[Start of section]

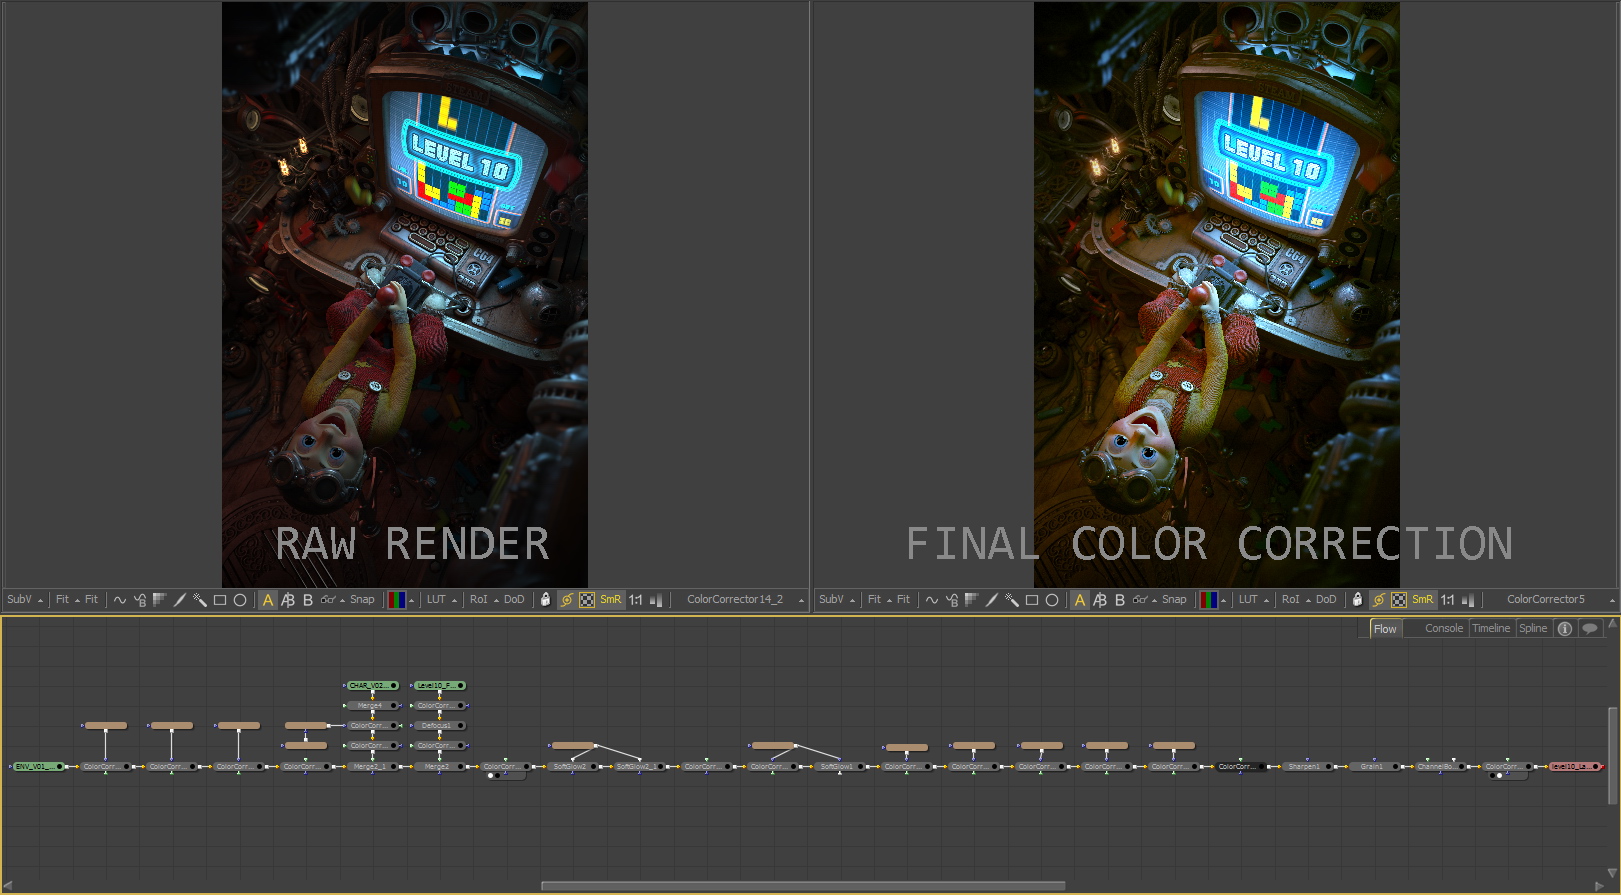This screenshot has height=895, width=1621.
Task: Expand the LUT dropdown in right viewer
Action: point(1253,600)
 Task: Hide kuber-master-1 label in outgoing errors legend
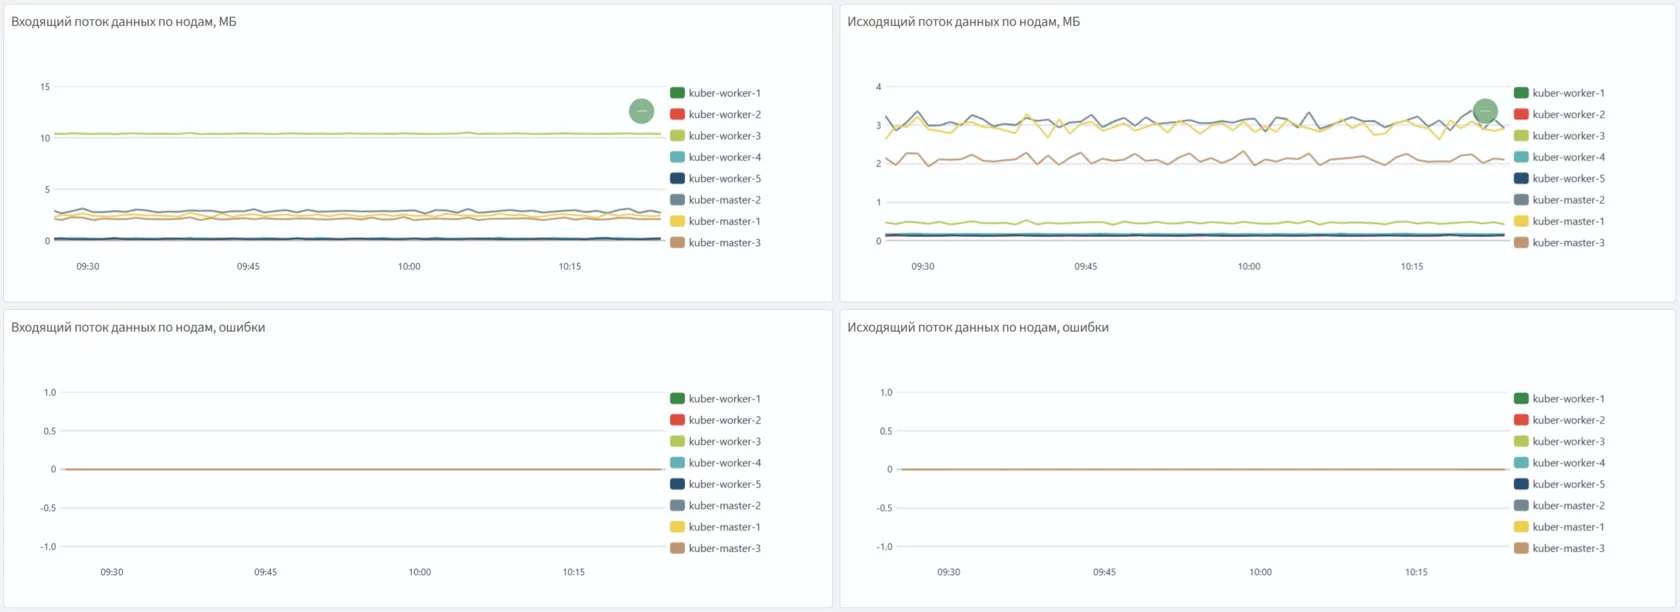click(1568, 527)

[End of section]

What the task asks — If the records contain pictures, skip them, and transcribe exactly every line from the one with "Task: Hide kuber-master-1" through the last line.

Response for this exercise —
 Task: Hide kuber-master-1 label in outgoing errors legend
click(1568, 527)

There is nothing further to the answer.